Anggota DPRD Kota Bekasi, Arif Rahman Hakim (ARH), yang turun langsung menampung aspirasi masyarakat Bekasi Utara, pada masa reses ke-III menyebut kondisi tersebut sudah masuk kategori darurat.
“Di TPU Perwira sudah tidak ada ruang lagi untuk pemakaman baru. Masyarakat benar-benar kesulitan saat ada warga yang meninggal dunia. Jadi ini sudah sangat mendesak,” ujar Arif, Rabu (12/11/2025).
Menurutnya, masyarakat di wilayah Kelurahan Pejuang dan Perwira kini terpaksa mencari lokasi pemakaman di luar wilayah kecamatan, yang jaraknya cukup jauh dan membutuhkan biaya tambahan.
Meski Pemerintah Kota Bekasi telah mengalokasikan anggaran untuk pengadaan lahan TPU baru, realisasinya belum juga terlaksana.
Arif menjelaskan, kendala utama berada pada aspek administrasi dan legalitas kepemilikan lahan yang direncanakan untuk dibebaskan.
“Warga di Pejuang dan Perwira sudah datang langsung ke DPRD sejak dua tahun lalu. Aspirasi mereka sudah kami kawal. Pemkot Bekasi sudah menyiapkan anggaran dan menunjuk lokasi baru, namun hingga kini masih terkendala proses administrasi,” jelasnya.
Berdasarkan data yang dihimpun, Pemkot Bekasi telah menyiapkan anggaran pembebasan lahan sekitar Rp8 hingga Rp9 miliar untuk pembangunan TPU baru di wilayah Bekasi Utara.
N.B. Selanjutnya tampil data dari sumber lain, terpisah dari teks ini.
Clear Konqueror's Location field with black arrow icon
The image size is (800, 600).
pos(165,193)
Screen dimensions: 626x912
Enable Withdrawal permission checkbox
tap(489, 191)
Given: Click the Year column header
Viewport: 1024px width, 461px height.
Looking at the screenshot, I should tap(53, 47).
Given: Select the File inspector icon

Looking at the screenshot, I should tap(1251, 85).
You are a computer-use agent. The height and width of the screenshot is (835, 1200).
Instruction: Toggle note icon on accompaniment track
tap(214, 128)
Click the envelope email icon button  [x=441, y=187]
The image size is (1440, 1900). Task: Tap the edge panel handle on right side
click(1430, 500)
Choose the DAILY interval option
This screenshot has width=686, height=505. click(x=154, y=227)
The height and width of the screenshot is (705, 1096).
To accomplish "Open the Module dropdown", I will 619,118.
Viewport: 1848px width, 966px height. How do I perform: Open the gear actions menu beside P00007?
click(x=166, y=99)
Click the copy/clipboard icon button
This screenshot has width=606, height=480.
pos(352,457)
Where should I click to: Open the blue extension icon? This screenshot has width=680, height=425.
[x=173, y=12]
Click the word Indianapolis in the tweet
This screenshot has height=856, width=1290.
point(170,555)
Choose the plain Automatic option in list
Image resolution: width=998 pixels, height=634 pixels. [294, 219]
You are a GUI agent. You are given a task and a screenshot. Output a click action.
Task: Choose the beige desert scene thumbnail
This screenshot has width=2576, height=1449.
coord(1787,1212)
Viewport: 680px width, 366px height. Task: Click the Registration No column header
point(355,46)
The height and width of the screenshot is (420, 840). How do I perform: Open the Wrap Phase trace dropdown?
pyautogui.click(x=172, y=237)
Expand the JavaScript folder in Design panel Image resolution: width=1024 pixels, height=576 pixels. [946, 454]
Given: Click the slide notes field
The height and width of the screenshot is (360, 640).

Lokasi yang ditetapkan berada di sekitar area PLN, dengan luas lahan sekitar dua hektare.
Arif menekankan pentingnya koordinasi lintas perangkat daerah agar persoalan ini dapat segera diselesaikan.
Ia menyebutkan, masalah pemakaman bukan sekadar urusan fasilitas publik, tetapi juga menyangkut hak dasar warga negara yang harus dijamin oleh pemerintah daerah.
“Pemerintah harus hadir. Ini bukan sekadar soal teknis pembangunan, tapi kebutuhan dasar masyarakat. Tidak seharusnya warga kesulitan mencari tempat untuk memakamkan keluarganya,” tegasnya.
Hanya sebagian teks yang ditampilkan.